Programme for schools is `totally unsuitable', say parents

The controversial transition year programme, Exploring Masculinities, has been dealt a serious blow with the largest parents' …

The controversial transition year programme, Exploring Masculinities, has been dealt a serious blow with the largest parents' group in the State calling for it to be withdrawn from Catholic schools.

Ms Barbara Johnston, spokeswoman for the Catholic Secondary Schools Parents Association (CSPA), which represents over 300 schools, described the programme as "totally unsuitable".

A submission from the CSPA claims the programme undermines young boys by asking them to disclose their feelings about private and personal matters in the classroom.

The Department of Education has previously defended the programme, which is taken in transition year by many boys' schools.
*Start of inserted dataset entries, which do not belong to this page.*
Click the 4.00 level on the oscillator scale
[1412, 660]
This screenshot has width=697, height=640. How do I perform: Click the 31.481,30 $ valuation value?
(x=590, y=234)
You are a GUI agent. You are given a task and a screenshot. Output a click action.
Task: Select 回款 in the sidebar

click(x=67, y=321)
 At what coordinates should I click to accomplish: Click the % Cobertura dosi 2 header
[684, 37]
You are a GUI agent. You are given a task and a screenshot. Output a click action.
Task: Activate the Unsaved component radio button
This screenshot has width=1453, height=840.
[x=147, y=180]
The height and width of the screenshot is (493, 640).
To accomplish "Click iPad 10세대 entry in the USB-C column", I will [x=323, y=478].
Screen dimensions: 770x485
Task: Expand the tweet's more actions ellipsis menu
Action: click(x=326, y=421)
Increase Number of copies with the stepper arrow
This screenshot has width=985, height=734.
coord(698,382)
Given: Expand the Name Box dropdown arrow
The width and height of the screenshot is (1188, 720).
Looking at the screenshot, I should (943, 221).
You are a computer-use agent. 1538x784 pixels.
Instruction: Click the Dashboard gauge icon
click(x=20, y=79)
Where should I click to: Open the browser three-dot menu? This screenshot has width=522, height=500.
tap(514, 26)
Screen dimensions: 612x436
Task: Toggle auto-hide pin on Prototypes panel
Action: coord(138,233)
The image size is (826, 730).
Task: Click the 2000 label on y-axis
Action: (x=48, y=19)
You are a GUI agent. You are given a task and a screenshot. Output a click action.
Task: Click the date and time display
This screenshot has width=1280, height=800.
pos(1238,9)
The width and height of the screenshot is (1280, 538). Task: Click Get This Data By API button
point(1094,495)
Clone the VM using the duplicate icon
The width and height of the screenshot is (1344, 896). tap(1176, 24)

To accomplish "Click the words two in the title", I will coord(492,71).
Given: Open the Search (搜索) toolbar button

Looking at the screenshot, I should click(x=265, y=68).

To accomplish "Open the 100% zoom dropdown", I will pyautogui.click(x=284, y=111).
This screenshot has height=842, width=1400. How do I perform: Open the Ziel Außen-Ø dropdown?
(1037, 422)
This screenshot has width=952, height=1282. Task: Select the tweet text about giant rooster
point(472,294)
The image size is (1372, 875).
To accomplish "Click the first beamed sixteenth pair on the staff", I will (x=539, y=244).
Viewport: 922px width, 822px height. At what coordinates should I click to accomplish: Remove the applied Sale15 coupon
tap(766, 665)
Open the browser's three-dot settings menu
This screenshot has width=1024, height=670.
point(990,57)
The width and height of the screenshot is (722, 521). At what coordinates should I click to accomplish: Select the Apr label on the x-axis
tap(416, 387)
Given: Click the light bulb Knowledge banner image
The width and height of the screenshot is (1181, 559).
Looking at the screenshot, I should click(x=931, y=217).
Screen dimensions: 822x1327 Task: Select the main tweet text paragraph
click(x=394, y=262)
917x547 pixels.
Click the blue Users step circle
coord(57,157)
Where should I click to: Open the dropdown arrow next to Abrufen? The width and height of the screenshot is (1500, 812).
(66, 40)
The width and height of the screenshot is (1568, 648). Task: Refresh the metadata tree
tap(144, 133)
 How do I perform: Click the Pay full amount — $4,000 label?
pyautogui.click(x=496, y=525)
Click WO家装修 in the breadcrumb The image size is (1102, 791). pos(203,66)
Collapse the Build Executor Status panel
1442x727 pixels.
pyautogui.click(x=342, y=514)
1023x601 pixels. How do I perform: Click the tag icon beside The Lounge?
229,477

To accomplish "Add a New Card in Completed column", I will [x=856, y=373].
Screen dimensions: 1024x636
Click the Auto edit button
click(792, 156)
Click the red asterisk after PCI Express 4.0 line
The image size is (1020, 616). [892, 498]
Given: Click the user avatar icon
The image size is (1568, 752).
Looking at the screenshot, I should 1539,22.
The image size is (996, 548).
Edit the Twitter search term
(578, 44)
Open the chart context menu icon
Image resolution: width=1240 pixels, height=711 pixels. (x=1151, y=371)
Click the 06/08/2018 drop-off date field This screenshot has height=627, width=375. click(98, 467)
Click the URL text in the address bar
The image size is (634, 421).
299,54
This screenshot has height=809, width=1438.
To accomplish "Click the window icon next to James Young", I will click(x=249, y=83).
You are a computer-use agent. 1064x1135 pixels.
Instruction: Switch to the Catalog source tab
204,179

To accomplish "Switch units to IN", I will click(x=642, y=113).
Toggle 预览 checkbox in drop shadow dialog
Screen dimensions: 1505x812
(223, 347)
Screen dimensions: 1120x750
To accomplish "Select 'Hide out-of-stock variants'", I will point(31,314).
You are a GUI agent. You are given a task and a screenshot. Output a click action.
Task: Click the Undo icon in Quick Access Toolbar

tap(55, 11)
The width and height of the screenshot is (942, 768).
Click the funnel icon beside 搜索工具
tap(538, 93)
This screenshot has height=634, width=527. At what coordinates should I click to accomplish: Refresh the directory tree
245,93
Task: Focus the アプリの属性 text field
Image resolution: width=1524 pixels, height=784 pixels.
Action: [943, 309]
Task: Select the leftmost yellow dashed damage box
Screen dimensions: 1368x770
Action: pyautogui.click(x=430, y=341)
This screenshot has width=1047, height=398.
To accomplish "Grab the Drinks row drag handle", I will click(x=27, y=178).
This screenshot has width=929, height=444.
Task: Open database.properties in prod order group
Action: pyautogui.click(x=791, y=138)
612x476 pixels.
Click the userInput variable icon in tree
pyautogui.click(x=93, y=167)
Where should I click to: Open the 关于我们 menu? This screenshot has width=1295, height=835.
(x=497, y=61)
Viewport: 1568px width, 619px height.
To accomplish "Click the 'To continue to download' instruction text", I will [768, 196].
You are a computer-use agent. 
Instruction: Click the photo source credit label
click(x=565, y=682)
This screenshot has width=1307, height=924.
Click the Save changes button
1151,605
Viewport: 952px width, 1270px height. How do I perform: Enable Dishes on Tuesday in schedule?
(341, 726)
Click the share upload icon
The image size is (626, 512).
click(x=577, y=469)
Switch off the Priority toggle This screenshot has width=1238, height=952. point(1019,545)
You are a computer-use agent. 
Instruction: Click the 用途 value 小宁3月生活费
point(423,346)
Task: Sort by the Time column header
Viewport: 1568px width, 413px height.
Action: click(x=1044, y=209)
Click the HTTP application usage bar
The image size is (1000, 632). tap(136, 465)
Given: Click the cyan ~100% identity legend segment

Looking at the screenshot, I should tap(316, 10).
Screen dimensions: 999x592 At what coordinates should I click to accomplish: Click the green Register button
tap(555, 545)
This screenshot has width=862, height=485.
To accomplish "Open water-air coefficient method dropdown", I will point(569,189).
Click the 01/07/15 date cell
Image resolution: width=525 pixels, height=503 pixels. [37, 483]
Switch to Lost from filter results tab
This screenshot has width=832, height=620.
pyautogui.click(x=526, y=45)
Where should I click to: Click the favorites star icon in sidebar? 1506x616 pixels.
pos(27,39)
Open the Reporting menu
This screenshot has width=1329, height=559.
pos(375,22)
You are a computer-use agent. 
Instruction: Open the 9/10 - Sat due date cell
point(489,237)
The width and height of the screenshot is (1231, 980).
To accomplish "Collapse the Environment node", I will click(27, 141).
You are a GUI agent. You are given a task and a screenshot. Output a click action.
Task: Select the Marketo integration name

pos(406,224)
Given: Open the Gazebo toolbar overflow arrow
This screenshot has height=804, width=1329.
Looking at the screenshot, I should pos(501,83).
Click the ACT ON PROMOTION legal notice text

However, following instructions from the Minister for Education, Dr Woods, the National Council for Curriculum and Assessment (NCCA) is reviewing it.

READ MORE

The Department says the programme is designed to help boys "manage their feelings and communicate". The opposition of the CSPA is likely to put pressure on the Department to at least alter the programme. The programme is also being challenged in the courts at present.

The CSPA, in its submission to the NCCA, says: "The classroom is not a therapy session, the teacher is not a psychiatrist and the pupils have not undergone clinical diagnosis which indicates that they need group therapy of any kind." It adds: "This programme has no place in any Catholic school or should not be imposed upon a Catholic teenager, regardless of the school where he attends. To do so would be unethical and patently wrong."

According to Department of Education officials who have worked on the programme, the aim is to help boys let go of "aggression or any other feelings of inadequacy that arise when they measure themselves against the ideal male who doesn't exist".

However, the CSPA submission, written by Mr David Hegarty, says: "Presenting a notion that men are more insensitive and more violent than women is challengeable, to say the least. As human beings, we are all sinners, according to common sense and borne out by Christian teachings.

"The idea of turning a transition-year classroom into a violence prevention counselling service is unacceptable."

The CSPA submission also objects to the programme's teaching on homosexuality. It says Catholics who object to homosexual acts should not be undermined by the programme.

"Why is a programme developed using public money based on the assumption that taxpayers and citizens are deemed to be in need of some kind of psychological reconstruction merely because, in accordance with their religious beliefs, they consider homosexual activity . . . to be morally wrong?"

It concedes there are "some good and praiseworthy topics" in the programme.

"Efforts to draw attention to violence in the home or in sporting activities are certainly worthy of attention, especially by adults in the proper setting. Letting teenage boys see and appreciate that manliness is not merely related to sporting accomplishment is a good thing."

The group also claims the programme does not draw students' attention to celibacy as a lifestyle.